SEE ALSO: WeChat sets eyes on expansion in Europe, US with new payment offerings

For Sina, this latest venture into Internet financing may be their best chance at saving themselves. The fintech industry in China is huge, with investments in the sector rising to US$8.8 billion between July 2015 and June 2016. Ernst and Young estimates in 2016, 40 percent of China’s population used e-payment platforms compared to Singapore’s paltry four percent. The market is characterized by giants and small boutique players, making it an exciting and potentially lucrative move – if Weibo can get ahead of the pack fast enough.

Though Sina’s new project can definitely be read as a move to diversify and protect their profit margins, it’s unclear as to whether or not that’s a bit of a pipe dream.
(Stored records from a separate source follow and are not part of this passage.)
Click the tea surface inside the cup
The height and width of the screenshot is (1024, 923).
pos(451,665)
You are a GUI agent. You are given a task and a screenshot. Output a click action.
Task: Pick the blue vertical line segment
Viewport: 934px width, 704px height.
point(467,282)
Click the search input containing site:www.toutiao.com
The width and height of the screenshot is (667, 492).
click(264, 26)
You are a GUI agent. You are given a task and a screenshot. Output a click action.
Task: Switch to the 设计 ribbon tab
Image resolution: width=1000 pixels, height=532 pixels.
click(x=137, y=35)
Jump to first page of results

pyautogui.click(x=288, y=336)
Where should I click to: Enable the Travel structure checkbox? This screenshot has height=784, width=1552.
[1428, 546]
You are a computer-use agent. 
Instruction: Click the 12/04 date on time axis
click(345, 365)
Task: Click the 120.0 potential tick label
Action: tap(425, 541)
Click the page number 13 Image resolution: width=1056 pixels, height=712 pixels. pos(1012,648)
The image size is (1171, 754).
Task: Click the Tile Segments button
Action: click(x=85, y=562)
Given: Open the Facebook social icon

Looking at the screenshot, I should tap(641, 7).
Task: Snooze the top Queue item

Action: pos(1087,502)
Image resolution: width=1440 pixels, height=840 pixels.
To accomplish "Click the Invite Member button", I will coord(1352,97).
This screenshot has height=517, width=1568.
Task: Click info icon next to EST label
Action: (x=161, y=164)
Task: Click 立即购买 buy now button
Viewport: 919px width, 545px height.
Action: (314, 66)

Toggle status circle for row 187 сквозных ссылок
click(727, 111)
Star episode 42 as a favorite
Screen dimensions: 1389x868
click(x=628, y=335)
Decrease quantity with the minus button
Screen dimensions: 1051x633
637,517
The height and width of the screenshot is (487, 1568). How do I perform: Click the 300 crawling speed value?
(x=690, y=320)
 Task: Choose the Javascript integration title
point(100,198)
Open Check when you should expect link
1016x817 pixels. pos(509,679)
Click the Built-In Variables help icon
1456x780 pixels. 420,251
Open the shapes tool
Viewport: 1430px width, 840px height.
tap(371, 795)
Since last year, China has imposed strict capital controls in an effort to stabilize its currency and the freewheeling fintech market has caught the attention of regulators. Peer-to-peer lending players have found they’re quickly losing room to maneuver due to suspicions that small, online loan companies have been scamming customers. Sina’s move to enter the market now might be a bit too late, as no one is quite certain as to how much regulation is going to hit the sector.

“This is a long shot. We need patience in this area,” Chao said at an industry conference in the central Chinese city of Zhengzhou. “We do have a big dollar-amount investment in this area,” he said without getting into specifics.

Weibo

Weibo, which allows users to post videos, photos, text and conduct conversations, boasts a staggering 313 million monthly active users. Source: Wikimedia Commons

Chao – who bears the nickname “The Accountant” because of his previous role with PricewaterhouseCoopers – suggested he was mostly unconcerned with the potential regulatory hurdles the future might bring, and in fact, welcomed the hand of the law which would help reduce the overall market saturation of the fintech industry.

According to Chao, Sina Pay is already gaining traction, which is an encouraging sign the company’s edge in user targeting to drive demand towards them is working. Weibo’s technology allows users to post videos, text messages and articles – think of it as Twitter meets Facebook. The site does not have a restrictive word count like Twitter, thus allowing users to express thoughts in full and conduct inter-community conversations.

SEE ALSO: Baby, it’s cold outside—Facebook builds censorship tool to attain China re-entry

Its massive user base means Sina is constantly reaping reams and reams of data, which can be used in a variety of ways, including evaluation users’ loan risks. Under Chao, Sina turned away from the usual urban demographics tech companies yearn to reach, focusing instead on attracting rural users. Its biggest competitor will be Tencent’s WeChat, but Sina might just be able to compete – its share price has ballooned by more than 50 percent in the last year, and it has other plans up its sleeves. The company recently acquired a significant stake in Yixia Technology, which have developed live-video streaming services such as Miaopai.

As it stands, Sina looks like it is preparing to duke it out with big guns, data analytics and highly recognisable brand both locally and overseas.

“This year, we’re still going to grow faster than most of our competitors in terms of usage growth, user growth,” Chao told Bloomberg. “But on an overall basis, this market is slowing down so we’re also going to focus on the time-spent competition and introduce more sticky products and diversification in terms of product offerings.”